Sounds just like Social Insecurity.

Bob P
Bob P
January 21, 2019 4:33 pm

I’m pretty sure the Canada Pension Plan will continue to pay out benefits for years. I’m also pretty sure that, with all the money printing, the entire monthly check will soon barely suffice for a coffee and a donut.

unit472
unit472
January 21, 2019 4:34 pm

Beyond the difficulty of a large pension funds being able to generate any alpha on their investments due to their sheer size being a large portion of the ‘markets’ they also cannot liquidate those investments to pay benefits without tanking the value of the remainder. Calpers, e.g. makes Warren Buffett seem a small player in the markets and Calpers is just the largest of a number of gigantic public pension funds. They can’t all generate 7% plus annual returns any more than a stock market with 100 Warren Buffett’s could all outperform the ‘market’! Trading shares or bonds is a zero sum game. Winners and losers have to cancel each other out.

Old Shoe
Old Shoe
January 21, 2019 4:46 pm

If I read it at Zero Hedge correctly, whatever pension money that remained in cash or cash equivalents was dumped into the stock market at the end of December to give stocks a boost.

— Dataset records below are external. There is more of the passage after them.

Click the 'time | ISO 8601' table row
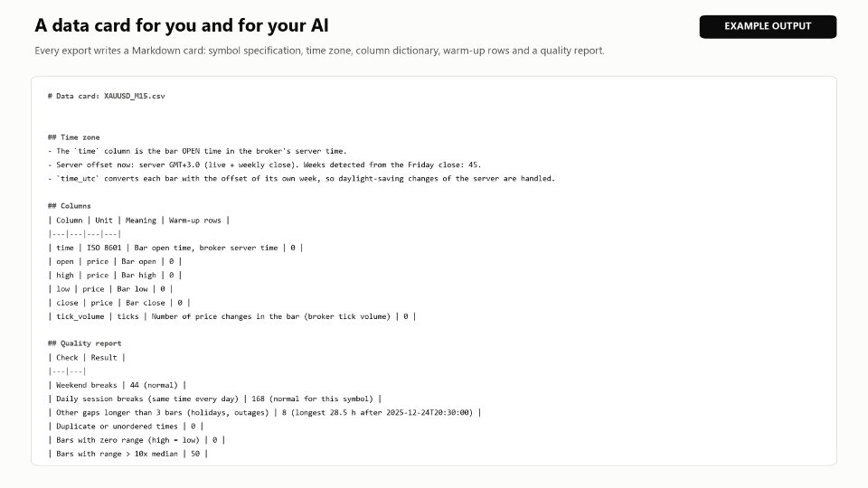This screenshot has width=868, height=488. click(175, 248)
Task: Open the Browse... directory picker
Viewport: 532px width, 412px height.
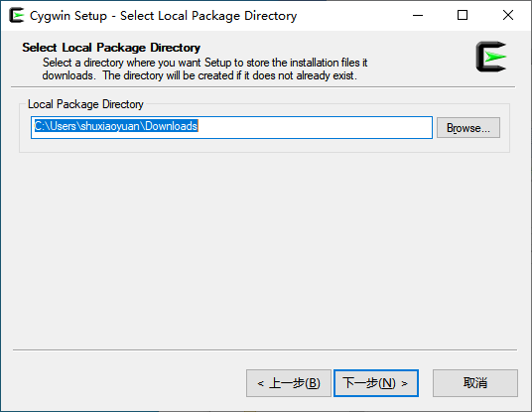Action: coord(468,128)
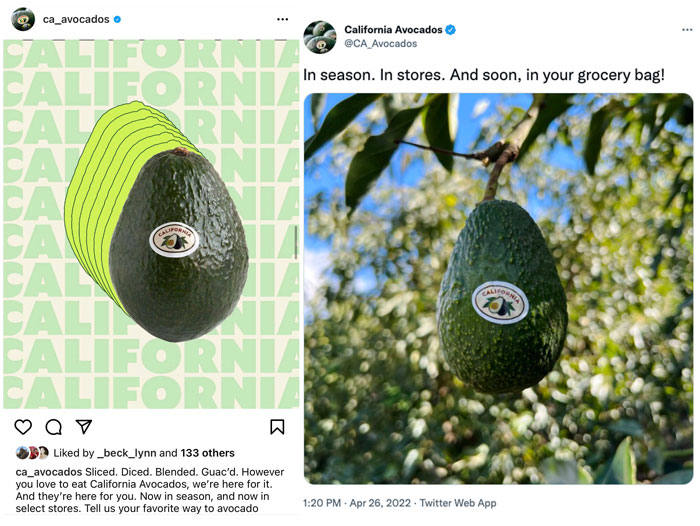
Task: Open the tweet's hanging avocado photo
Action: pos(498,288)
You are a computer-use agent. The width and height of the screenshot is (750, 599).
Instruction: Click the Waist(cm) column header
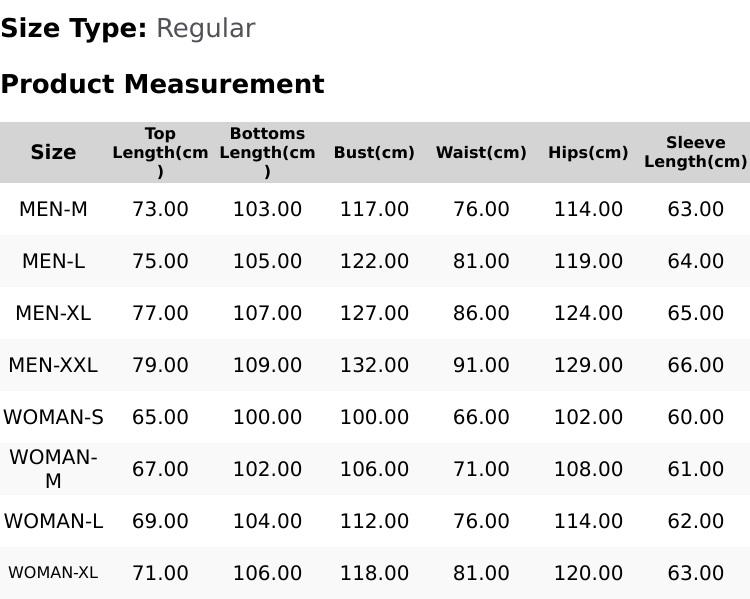tap(481, 152)
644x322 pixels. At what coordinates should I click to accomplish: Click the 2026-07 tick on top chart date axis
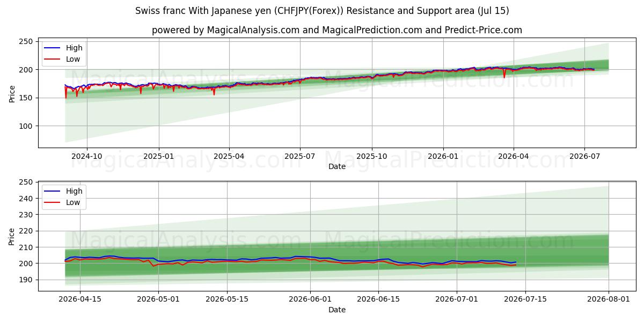584,156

“Annnnnnnnd……..it’s gone.”

starfcker
starfcker
January 21, 2019 6:05 pm

There is no pension crisis. Each entity is going to have to deal with the reality of how much money they have available. Simple renegotiation is all that needs to happen, be it with the pensioners or the taxpayers in each case. I guess it depends on the pain threshold of each group.

starfcker
starfcker
  starfcker
January 21, 2019 8:57 pm

Why the downvotes? Let me make an example. If the city of Fort Lauderdale has an underfunded pension program, at whatever point it becomes necessary, wouldn’t the answer be for the city to decide how much of a haircut the pensioners get versus how much of a tax hike the residents get. At some point, it’s a finite number, but it’s not a crisis. And I don’t know why it would be of any interest to anybody who is not a pensioner or a taxpayer in the city of Fort Lauderdale. It’s their business, let them handle it. And every other city, county and state can handle theirs as well. The only losers in this scenario are The Wall Street banks, as they don’t get a bailout from anywhere, and pension funds are necessary in the scheme of killing money in the securitized bond market.

Anonymous
Anonymous
  starfcker
January 21, 2019 10:01 pm

Why all the no votes?

Because your thick as a brick.

The government doesn’t give a rats ass about the people. They only care about themselves here and now.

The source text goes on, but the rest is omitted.